What is required »
Using the text below on how AI labs train their models, answer these:
(a) What two approaches are OpenAI and Anthropic taking to improve their models?
(b) How many linguistic tasks per week could the linguistics expert come up with that the o3 model couldn't solve?
(c) How many unsolvable tasks per week does the expert manage when working with GPT‑5?

According to a report by The Information, OpenAI and Anthropic, two leading AI labs, are adopting two main approaches to improve their models: first, training them in simulated environments (often referred to as reinforcement learning environments or “gyms”); second, having experts from various fields teach the models new knowledge.

However, a challenge is emerging: in certain domains, human experts are finding it increasingly difficult to outsmart these models, making it harder to push the boundaries of their knowledge.

For example, a linguistics expert who helped train OpenAI’s o3 model last year told reporters that at the time, they were able to come up with three to four linguistic tasks per week that the model couldn’t solve. But when working with GPT‑5, which was released this summer, they now struggle to find linguistic questions the model cannot answer—managing only one or two unsolvable tasks per week.

“It feels like we’re training the model to replace ourselves,” the expert said.

Record extracts »
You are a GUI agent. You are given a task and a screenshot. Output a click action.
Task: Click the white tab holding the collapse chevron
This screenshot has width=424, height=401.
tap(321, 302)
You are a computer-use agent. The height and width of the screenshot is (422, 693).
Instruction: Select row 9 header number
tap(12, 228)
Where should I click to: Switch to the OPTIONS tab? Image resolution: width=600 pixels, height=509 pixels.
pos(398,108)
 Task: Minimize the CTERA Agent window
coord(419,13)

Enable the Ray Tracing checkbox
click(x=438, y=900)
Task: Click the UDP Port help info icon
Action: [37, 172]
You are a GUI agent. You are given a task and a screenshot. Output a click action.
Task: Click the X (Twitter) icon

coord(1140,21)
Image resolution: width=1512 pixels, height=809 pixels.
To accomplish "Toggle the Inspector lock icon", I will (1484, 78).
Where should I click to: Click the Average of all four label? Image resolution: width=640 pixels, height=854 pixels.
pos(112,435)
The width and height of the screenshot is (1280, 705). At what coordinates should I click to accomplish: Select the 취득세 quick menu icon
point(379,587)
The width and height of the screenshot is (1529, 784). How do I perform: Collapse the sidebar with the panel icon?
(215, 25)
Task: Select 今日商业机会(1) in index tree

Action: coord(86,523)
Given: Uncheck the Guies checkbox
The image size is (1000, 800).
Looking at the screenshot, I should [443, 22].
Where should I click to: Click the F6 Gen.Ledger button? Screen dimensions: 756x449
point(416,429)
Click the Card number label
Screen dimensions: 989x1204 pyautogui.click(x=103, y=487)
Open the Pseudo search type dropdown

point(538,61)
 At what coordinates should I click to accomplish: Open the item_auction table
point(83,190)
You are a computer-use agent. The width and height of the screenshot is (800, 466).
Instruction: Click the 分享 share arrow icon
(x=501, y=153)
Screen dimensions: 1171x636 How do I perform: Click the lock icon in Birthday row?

Solution to this task »
(a) Training the models in simulated environments (reinforcement learning environments or "gyms"), and having experts from various fields teach the models new knowledge.
(b) Three to four.
(c) Only one or two.